INPUT:
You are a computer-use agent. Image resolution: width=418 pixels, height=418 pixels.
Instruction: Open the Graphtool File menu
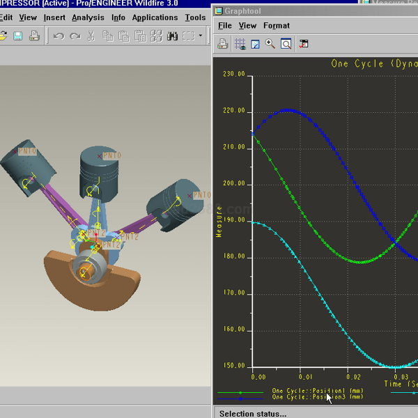[224, 26]
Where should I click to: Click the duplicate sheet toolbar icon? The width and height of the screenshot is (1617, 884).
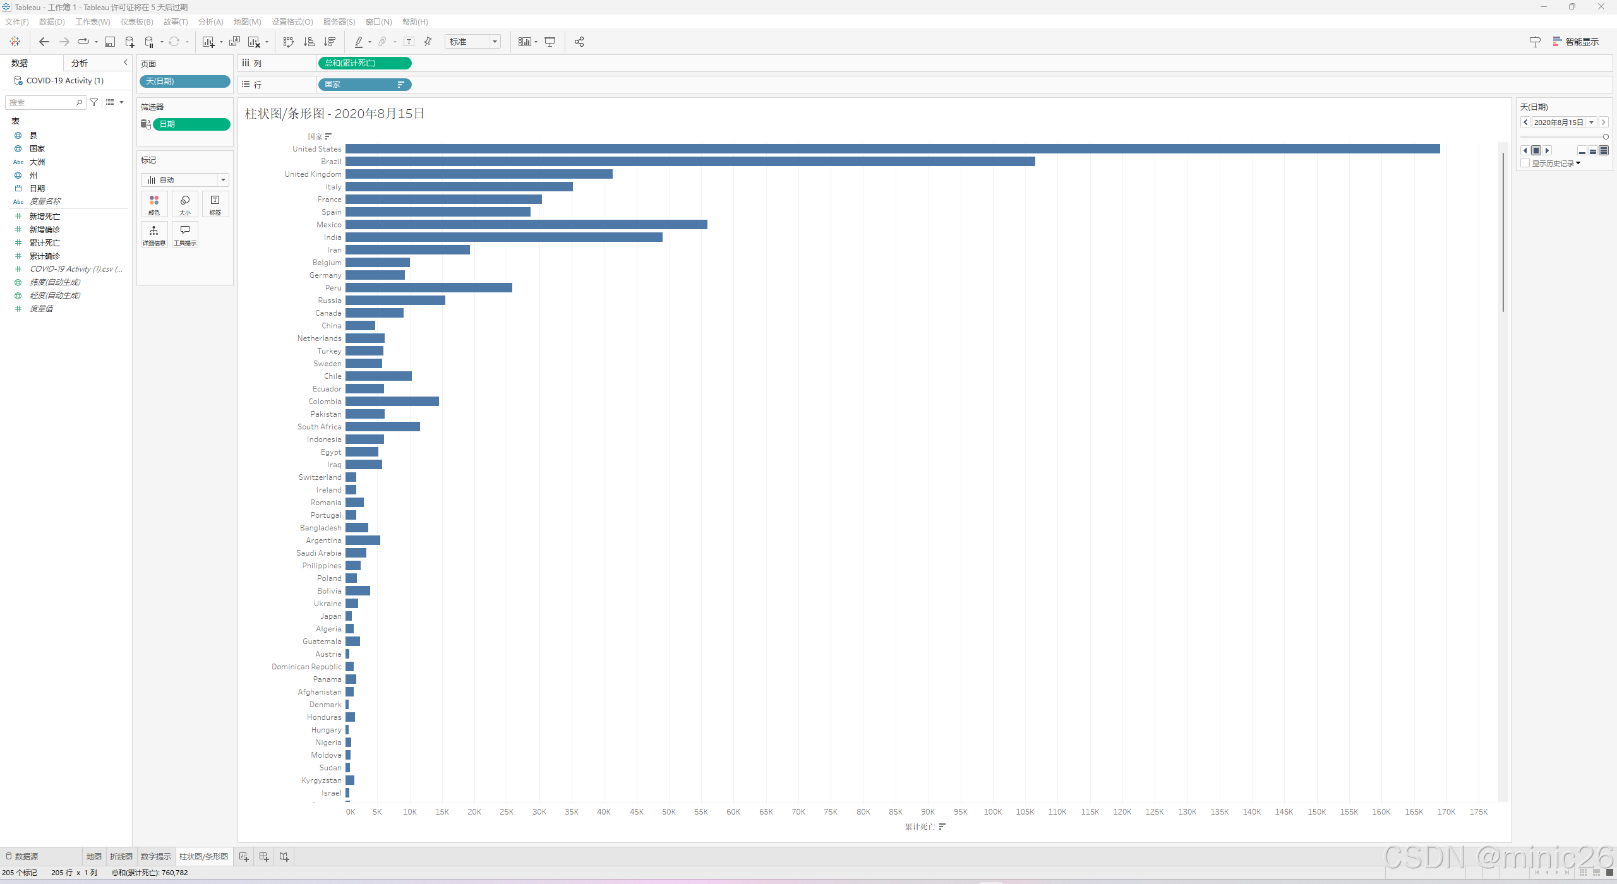[234, 42]
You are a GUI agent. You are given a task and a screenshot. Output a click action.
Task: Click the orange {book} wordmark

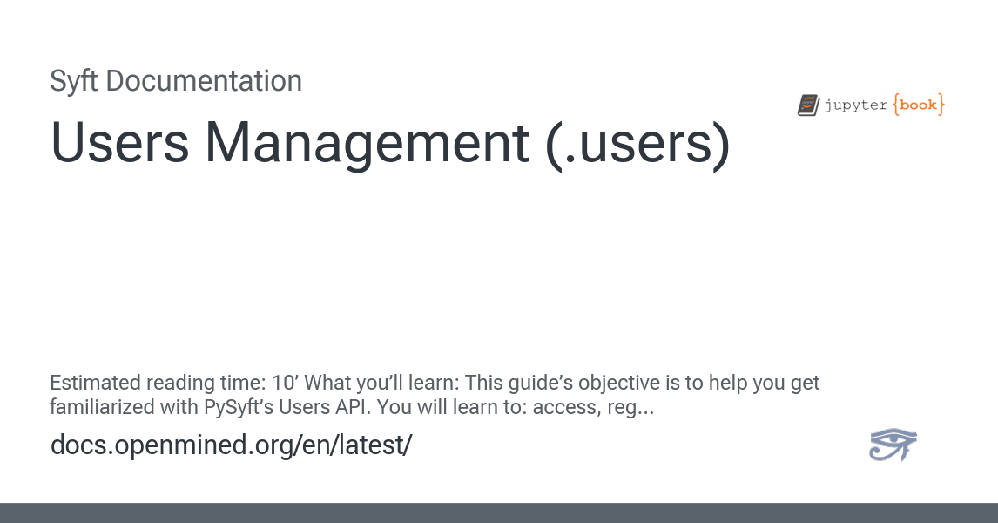coord(917,105)
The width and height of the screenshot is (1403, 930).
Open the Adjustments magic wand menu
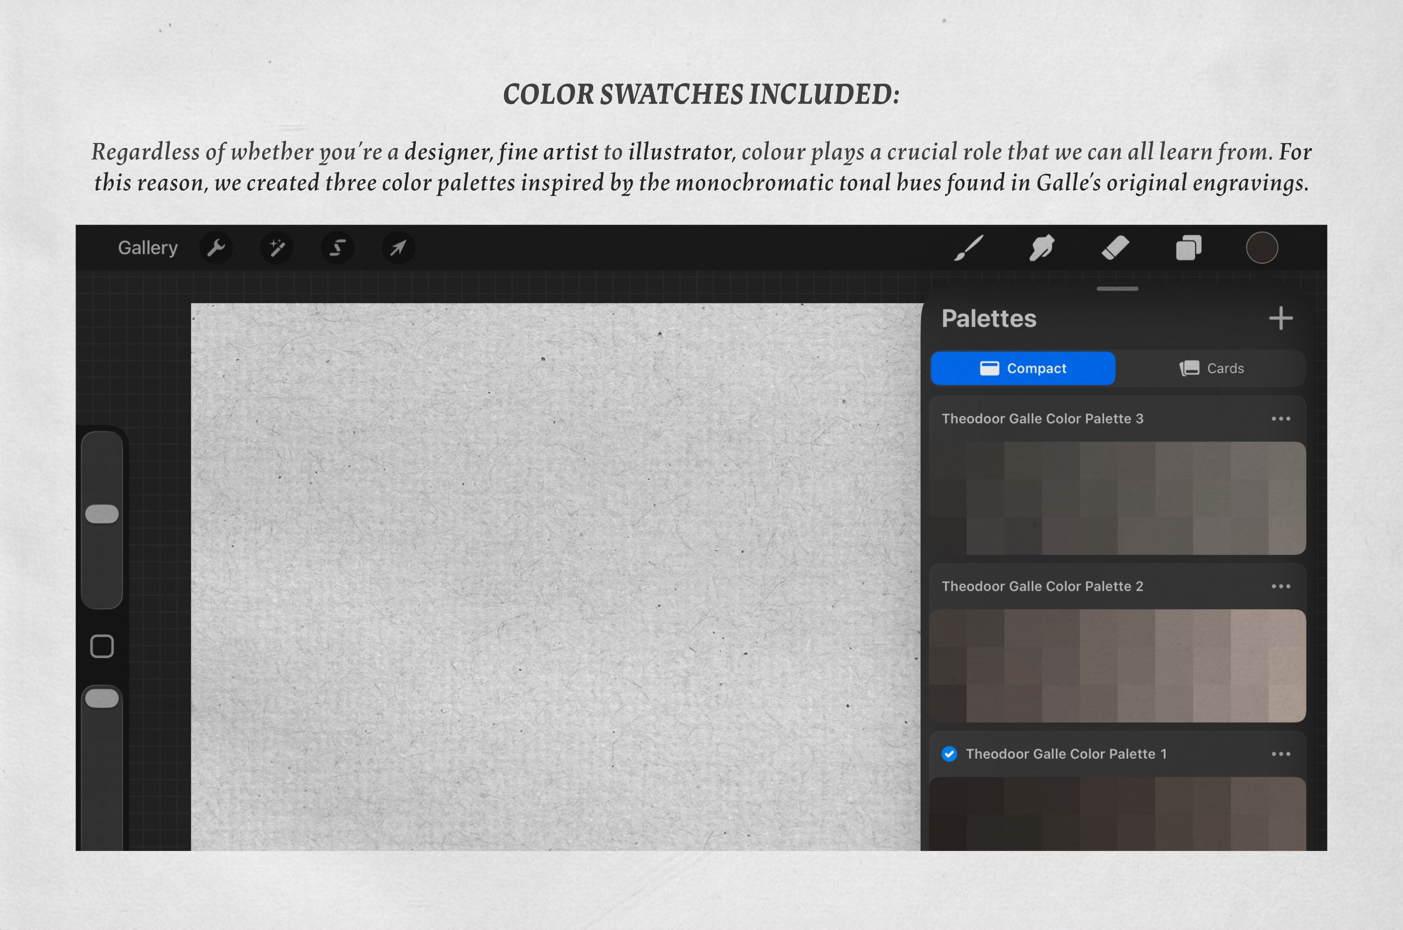pyautogui.click(x=277, y=248)
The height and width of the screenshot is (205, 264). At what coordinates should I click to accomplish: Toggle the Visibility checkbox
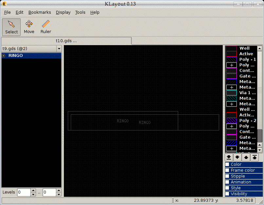[227, 194]
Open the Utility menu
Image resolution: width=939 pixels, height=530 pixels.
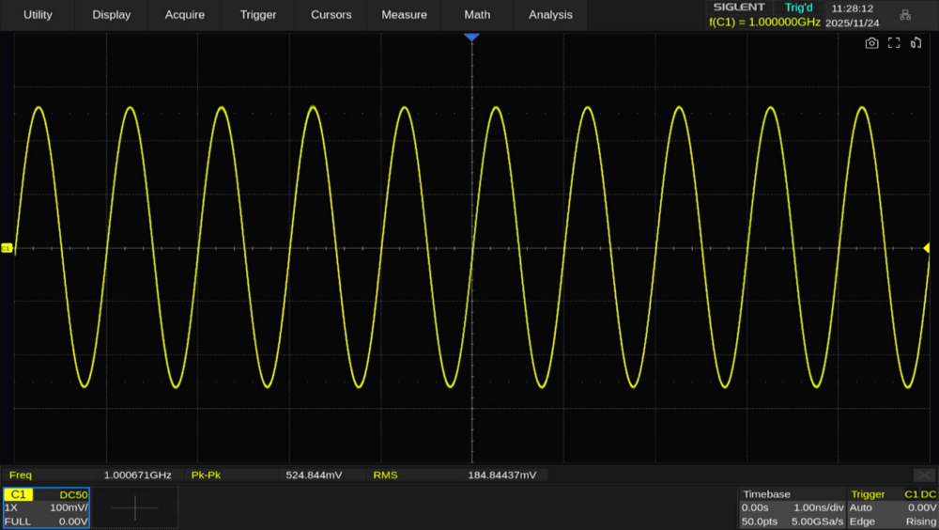tap(38, 15)
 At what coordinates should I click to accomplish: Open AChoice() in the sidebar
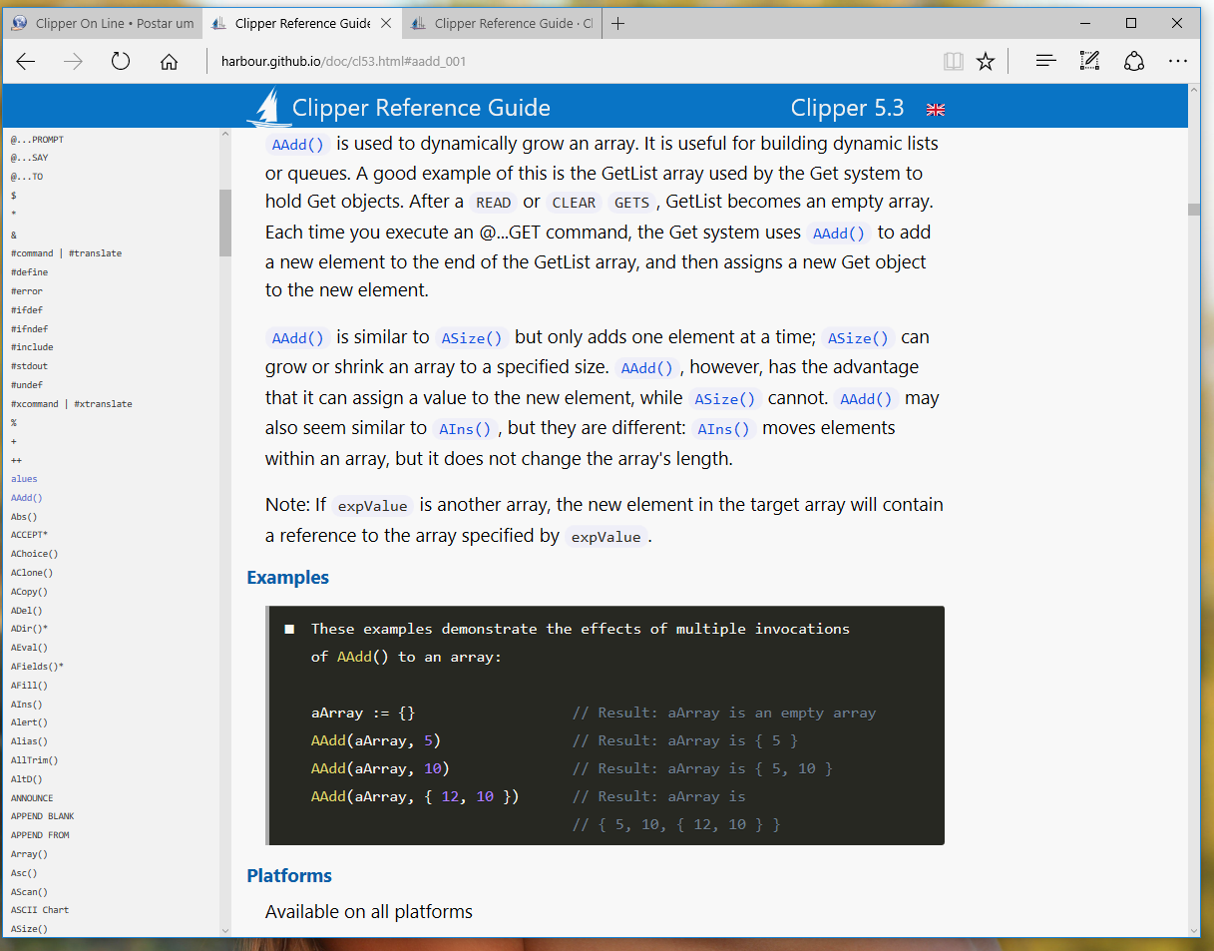(x=34, y=554)

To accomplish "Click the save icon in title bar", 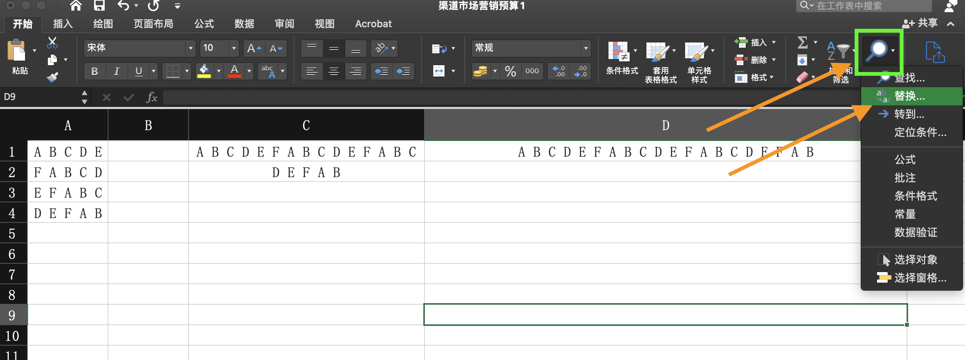I will point(99,6).
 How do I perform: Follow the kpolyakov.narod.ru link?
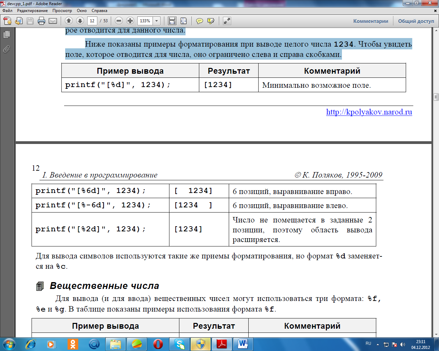pos(369,112)
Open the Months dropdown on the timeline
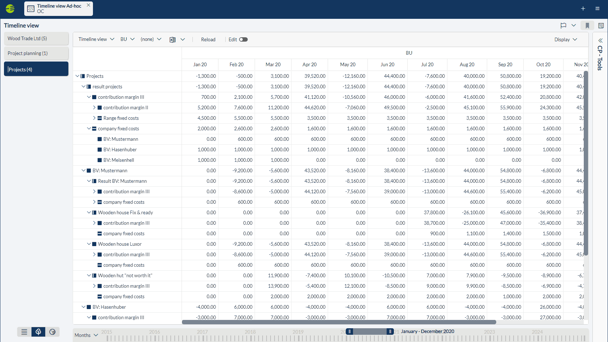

STATED PROBLEM: Count the lines of the listing above that contain the string "what", treating uppercase and lowercase as different, and give only the number.

SOLUTION FOR THIS PROBLEM: 2